Source records:

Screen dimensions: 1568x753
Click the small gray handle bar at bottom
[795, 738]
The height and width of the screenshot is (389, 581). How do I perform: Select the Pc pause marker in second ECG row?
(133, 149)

Exercise objective: What is needed is an exact copy of all the data above.

Answer to the problem:
Screen dimensions: 1568x753
Click the small gray handle bar at bottom
[795, 738]
The height and width of the screenshot is (389, 581). How do I perform: Select the Pc pause marker in second ECG row?
(133, 149)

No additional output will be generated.